By Mohamed Awad, Vice President, IoT Business, Arm
While the Internet of Things revolution may still be in its early days, there is already one undeniable similarity to the smartphone revolution – the Arm ecosystem is the driving force behind both. To unleash the potential of this incredible opportunity we need to enable the development, deployment, and monetization of IoT devices. To do this the industry needs to evolve technologies to meet market needs, make technology as accessible as possible, and prioritize the developer experience. This talk will discuss the challenges and opportunities for the IoT, exploring how Arm and its partners are removing the barriers to innovation and accelerating deployment towards billions of connected devices that have the power to drive incredible change and impact lives around the world.
By Ron Martino, Executive Vice President and General Manager, Edge Processing, NXP Semiconductors
The next evolution of IoT is human intelligence by proxy. At its core, a contextually aware network of devices will form intelligent spaces that anticipate, adapt and act autonomously and ethically to our preferences and environment. These intelligent spaces must be widely deployable, adaptable and affordable. What are the building blocks that will lead us through this evolution? What role does secure edge computing play? How will this new era of intelligence impact society? Ron Martino, will share insights on this next evolution of the IoT.

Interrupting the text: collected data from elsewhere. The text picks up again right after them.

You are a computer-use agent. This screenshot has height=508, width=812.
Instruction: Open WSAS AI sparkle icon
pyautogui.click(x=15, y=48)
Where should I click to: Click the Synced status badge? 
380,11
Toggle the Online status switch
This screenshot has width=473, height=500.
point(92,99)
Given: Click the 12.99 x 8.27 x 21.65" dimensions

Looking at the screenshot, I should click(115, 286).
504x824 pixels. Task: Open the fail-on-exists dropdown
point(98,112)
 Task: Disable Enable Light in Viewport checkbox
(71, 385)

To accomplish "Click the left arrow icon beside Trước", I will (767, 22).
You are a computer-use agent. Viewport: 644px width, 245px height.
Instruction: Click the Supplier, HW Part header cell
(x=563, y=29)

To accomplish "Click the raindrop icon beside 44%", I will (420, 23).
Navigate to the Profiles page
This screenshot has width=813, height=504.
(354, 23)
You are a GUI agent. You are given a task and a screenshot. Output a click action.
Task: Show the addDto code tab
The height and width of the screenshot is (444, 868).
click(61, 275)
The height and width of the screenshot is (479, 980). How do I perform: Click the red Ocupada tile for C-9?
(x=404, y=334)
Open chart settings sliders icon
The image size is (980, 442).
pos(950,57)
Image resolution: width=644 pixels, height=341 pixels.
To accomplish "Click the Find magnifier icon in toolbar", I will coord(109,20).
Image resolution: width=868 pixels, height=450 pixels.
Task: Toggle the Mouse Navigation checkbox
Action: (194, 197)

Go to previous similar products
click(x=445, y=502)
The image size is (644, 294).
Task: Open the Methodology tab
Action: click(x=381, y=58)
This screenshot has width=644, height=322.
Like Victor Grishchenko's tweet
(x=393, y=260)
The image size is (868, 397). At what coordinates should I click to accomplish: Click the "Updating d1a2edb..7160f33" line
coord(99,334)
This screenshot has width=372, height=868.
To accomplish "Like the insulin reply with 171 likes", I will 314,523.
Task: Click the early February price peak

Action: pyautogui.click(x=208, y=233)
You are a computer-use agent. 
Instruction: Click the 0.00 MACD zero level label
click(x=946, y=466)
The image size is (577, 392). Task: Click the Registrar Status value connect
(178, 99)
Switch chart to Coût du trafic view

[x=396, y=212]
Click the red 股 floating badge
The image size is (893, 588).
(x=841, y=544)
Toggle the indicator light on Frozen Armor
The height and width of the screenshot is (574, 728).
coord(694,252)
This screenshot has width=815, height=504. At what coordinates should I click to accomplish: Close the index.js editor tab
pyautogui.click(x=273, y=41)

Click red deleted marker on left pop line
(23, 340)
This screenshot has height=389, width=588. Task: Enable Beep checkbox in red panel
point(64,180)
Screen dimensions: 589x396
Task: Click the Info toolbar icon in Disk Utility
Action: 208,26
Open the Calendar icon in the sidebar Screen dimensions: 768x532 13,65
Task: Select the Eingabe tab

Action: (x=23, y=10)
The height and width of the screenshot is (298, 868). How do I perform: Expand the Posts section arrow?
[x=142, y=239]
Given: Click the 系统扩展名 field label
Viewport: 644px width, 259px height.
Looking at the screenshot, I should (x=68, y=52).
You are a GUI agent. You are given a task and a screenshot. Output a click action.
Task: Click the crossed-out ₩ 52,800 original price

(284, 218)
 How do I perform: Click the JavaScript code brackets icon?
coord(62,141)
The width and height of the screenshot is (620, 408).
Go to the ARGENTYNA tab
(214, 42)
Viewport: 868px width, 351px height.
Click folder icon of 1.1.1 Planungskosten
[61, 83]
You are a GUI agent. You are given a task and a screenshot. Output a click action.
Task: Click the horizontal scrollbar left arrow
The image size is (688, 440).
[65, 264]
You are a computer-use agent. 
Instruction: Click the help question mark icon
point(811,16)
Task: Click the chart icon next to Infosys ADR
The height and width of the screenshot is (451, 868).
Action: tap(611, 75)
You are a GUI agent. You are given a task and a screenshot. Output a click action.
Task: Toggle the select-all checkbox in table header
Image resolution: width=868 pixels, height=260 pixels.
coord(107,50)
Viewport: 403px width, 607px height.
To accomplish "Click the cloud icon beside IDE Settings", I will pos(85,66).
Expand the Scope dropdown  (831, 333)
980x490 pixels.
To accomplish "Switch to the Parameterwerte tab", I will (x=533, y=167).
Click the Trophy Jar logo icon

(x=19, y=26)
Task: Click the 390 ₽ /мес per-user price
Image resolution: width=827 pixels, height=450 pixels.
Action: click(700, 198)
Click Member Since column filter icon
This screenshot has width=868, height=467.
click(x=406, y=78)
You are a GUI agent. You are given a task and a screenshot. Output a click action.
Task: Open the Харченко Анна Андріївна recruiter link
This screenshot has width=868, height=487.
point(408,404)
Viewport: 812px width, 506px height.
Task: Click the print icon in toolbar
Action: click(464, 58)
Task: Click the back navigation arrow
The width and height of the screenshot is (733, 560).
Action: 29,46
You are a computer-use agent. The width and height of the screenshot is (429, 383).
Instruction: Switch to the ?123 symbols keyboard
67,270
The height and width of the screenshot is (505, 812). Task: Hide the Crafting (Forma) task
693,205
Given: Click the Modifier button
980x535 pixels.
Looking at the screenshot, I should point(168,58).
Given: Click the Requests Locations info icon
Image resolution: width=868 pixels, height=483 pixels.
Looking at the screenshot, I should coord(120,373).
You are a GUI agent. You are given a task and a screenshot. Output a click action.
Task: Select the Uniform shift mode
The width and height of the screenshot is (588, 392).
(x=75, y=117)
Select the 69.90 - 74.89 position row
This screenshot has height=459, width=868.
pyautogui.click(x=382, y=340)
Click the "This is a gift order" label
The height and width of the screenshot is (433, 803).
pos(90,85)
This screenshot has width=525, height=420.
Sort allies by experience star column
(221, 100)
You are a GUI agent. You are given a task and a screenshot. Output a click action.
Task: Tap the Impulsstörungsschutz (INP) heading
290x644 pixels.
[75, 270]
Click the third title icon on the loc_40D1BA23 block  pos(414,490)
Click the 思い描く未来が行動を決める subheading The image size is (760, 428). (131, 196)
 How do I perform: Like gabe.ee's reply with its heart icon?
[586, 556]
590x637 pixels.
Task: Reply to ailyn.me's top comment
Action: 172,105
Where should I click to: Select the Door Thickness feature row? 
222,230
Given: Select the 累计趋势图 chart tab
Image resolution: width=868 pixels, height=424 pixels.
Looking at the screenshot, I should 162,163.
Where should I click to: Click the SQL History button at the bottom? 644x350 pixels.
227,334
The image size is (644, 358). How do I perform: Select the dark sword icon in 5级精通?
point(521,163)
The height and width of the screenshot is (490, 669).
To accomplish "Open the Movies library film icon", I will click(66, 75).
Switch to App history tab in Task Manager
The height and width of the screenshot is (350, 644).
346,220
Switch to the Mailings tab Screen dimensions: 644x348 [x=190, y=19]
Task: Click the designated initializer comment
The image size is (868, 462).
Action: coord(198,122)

By Patrik Gold, Technical Support & Application Manager, Siglent Technologies
The IOT is growing continuously! The Internet is already connected to billions of devices and various studies show that the number of IOT devices will continue to grow exponentially. Around 46 billion IOT devices are expected by the end of 2021. The innumerable data sent creates a huge overhead to be send and the massive energy requirement has to be managed. The trend is therefore back towards decentralization. If the computing tasks are carried out again in the device itself and only the processed data is sent to the cloud, this reduces the amount of data transferred, the latency and increases security. This not only requires more complex and expensive hardware in the "edge" devices, but also presents completely new challenges for the developers of these systems. In this lecture, we will show how the developers can meet these challenges with the help of modern measurement technology.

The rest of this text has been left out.